I am looking at this query:
select ID, date1
from table1 as t1
where date2 = (select max(date2)
from table1 as t2
where t1.ID = t2.ID
group by t2.ID)
First of all I don't think the Group by
is necessary. Am I right? Second is it generally more efficint to rewrite this as a window function?
Does this look right?
select ID, date1
from (select ID, date1, row_number() over(partition by ID) as row_num,
max(date2) over(partition by ID) as max_date
from table1)
where row_num = 1;
First of all I don't think the Group by is necessary. Am I right?
You are correct. That's a scalar subquery anyway: group by
doesn't change the result since we are filtering on a single ID
. Not using group by
makes the intent clearer in my opinion.
The window function solution does not need max()
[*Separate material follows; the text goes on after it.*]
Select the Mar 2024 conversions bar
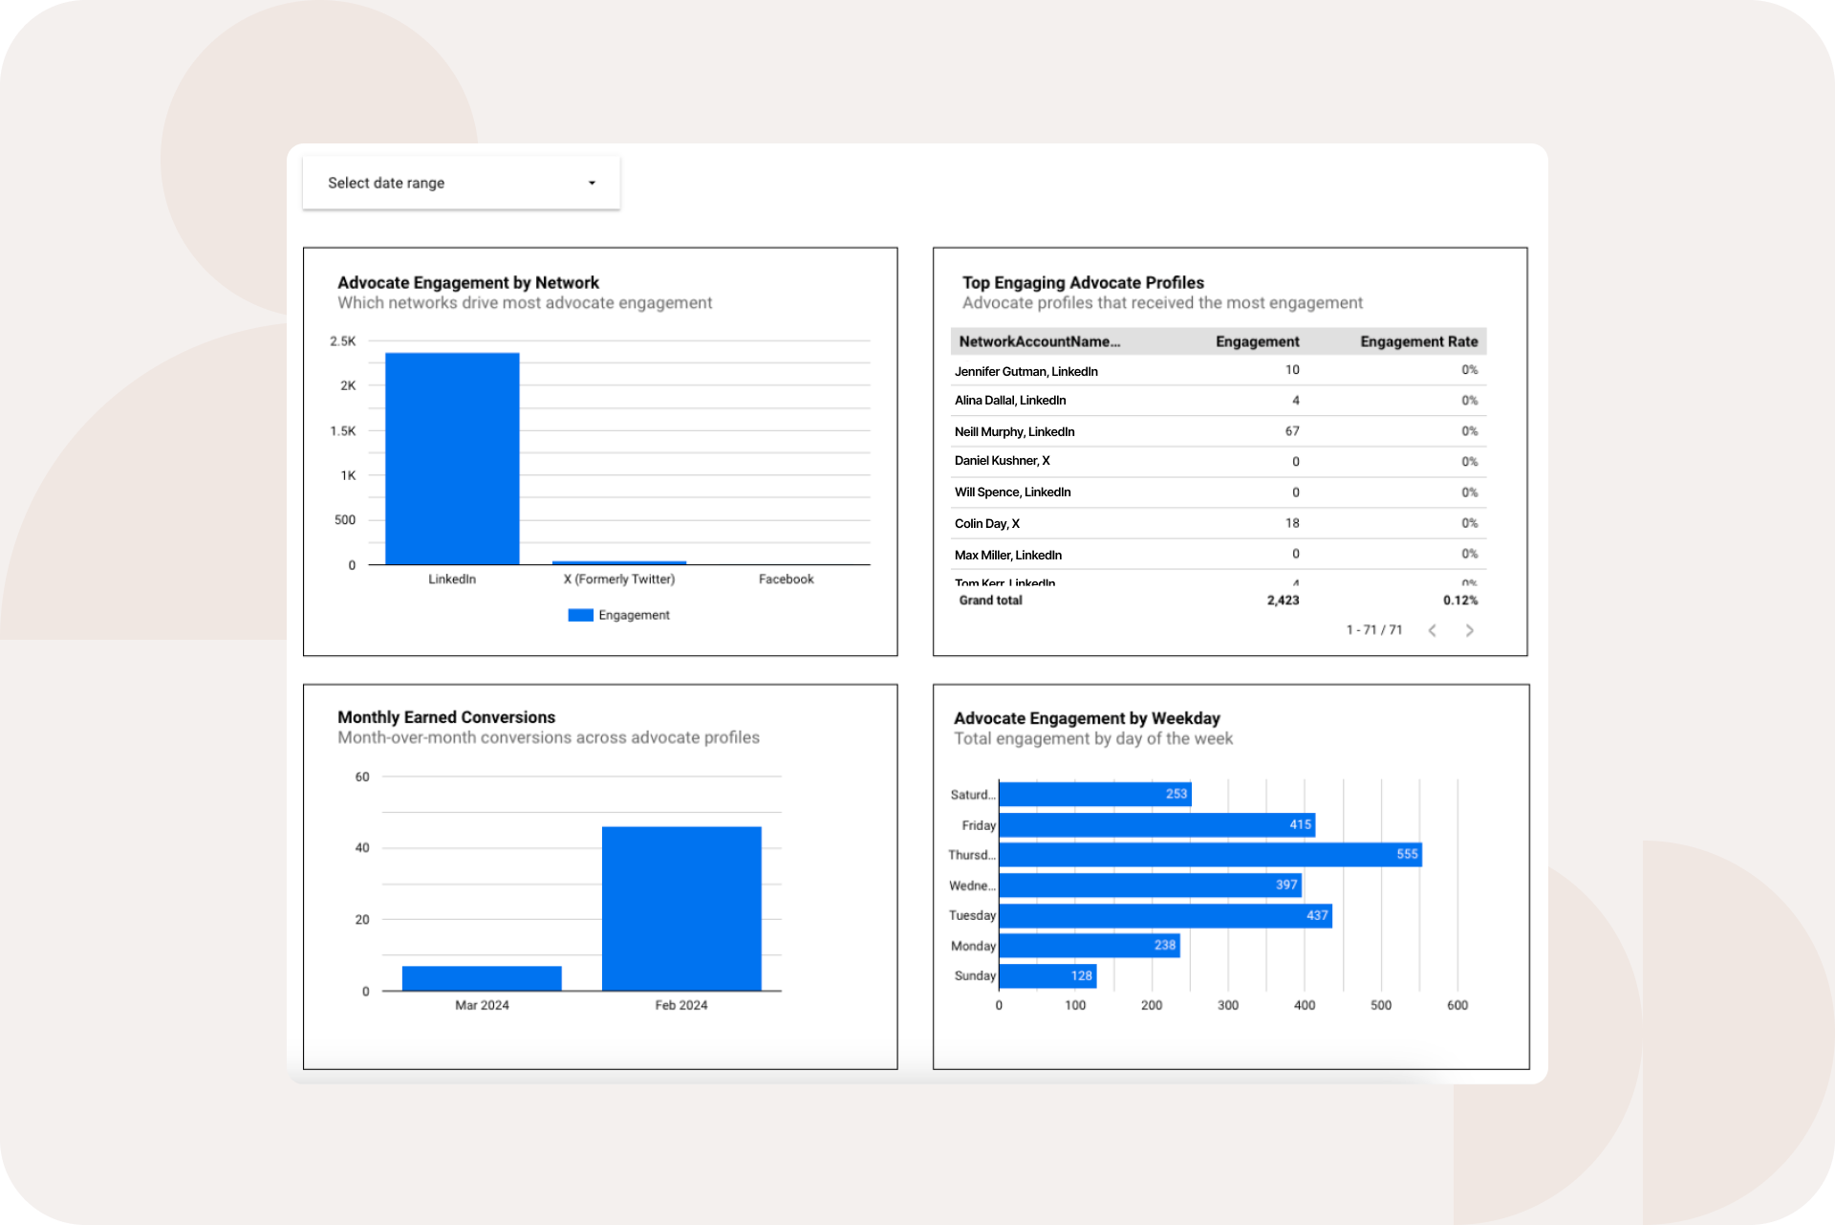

- the filtering is sufficient, but the window function needs an order by
clause (and the derived table needs an alias). So:
select ID, date1
from (
select ID, date1, row_number() over(partition by ID order by date1 desc) as row_num
from table1
) t1
where row_num = 1;
That's not exactly the same thing as the first query, because it does not allow ties, while the first query does. Use rank()
if you want the exact same logic.
Which query performs better highly depends on your data and structure. The correlated subquery would take advantage of an index on (id, date2)
. Both solutions are canonical approaches to the problem, and you would probably need to test both solutions against your data to see which one is better in your context.